Préoccupations liées à la sécurité

L'évaluation de la compétence de l'exploitant du « TRUE NORTH II » a été basée sur le fait qu'il était déjà titulaire d'un brevet et sur l'expérience qu'il avait acquise en travaillant dans la région de Tobermory pendant longtemps. Toutefois, pendant tout ce temps, il avait exploité son navire alors que la sécurité était compromise en raison de conditions et de pratiques dangereuses qui étaient passées inaperçues.

L'enquête a permis de constater que les conditions et pratiques dangereuses suivantes étaient devenues la norme depuis plusieurs années :

L'un ou l'autre de ces manquements à la sécurité pris individuellement n'aurait peut-être pas entraîné le naufrage et les pertes de vie; plutôt ce sont ces facteurs réunis qui ont mené à cet accident.
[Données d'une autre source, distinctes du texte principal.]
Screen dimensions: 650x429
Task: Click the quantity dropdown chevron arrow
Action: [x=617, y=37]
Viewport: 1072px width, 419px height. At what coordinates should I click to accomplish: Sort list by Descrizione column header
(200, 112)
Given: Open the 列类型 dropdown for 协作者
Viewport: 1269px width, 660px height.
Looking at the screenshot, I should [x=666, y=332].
Pour qu'il soit en mesure de réduire les risques au minimum, l'exploitant doit se rendre compte des lacunes sur le plan de la sécurité. Or, pour être conscient de ces risques, il doit avoir des connaissances qui lui permettent de bien saisir dans quelle mesure ces lacunes peuvent compromettre la sécurité.

Au cours de la dernière décennie, dans plusieurs enquêtes sur des accidents mettant en cause des petits navires à passagers, des navires de service et des petits bateaux de pêche, le BST a relevé des manquements aux exigences imposées aux exploitants en matière de formation, de connaissances et de délivrance des brevets.
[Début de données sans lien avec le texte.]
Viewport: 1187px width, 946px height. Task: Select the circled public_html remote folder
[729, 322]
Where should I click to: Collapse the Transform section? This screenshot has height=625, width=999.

Les conclusions et les recommandations que le BST a déjà publiées font ressortir combien les connaissances, les habiletés et les compétences des capitaines et des officiers sont importantes pour la sécurité des personnes qui sont à bord d'un navire. Le processus de délivrance initiale des brevets et de renouvellement qui est en vigueur à la SMTC vise à confirmer que les exploitants possèdent et continuent de posséder les connaissances et les compétences nécessaires pour assurer l'exploitation en toute sécurité du navire ainsi que la sécurité des personnes qu'il transporte.
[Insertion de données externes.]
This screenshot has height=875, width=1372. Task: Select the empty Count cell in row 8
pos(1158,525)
Le Bureau craint qu'en raison de lacunes dans les processus d'évaluation et de délivrance des brevets, des exploitants ayant des compétences inadéquates ne soient autorisés à entretenir et à exploiter des navires, et que les équipages et les passagers ne courent inutilement des risques en cas d'urgence. Le Bureau entend surveiller la situation afin de déterminer si des correctifs appropriés sont apportés, et il déterminera si d'autres mesures s'imposent, le cas échéant.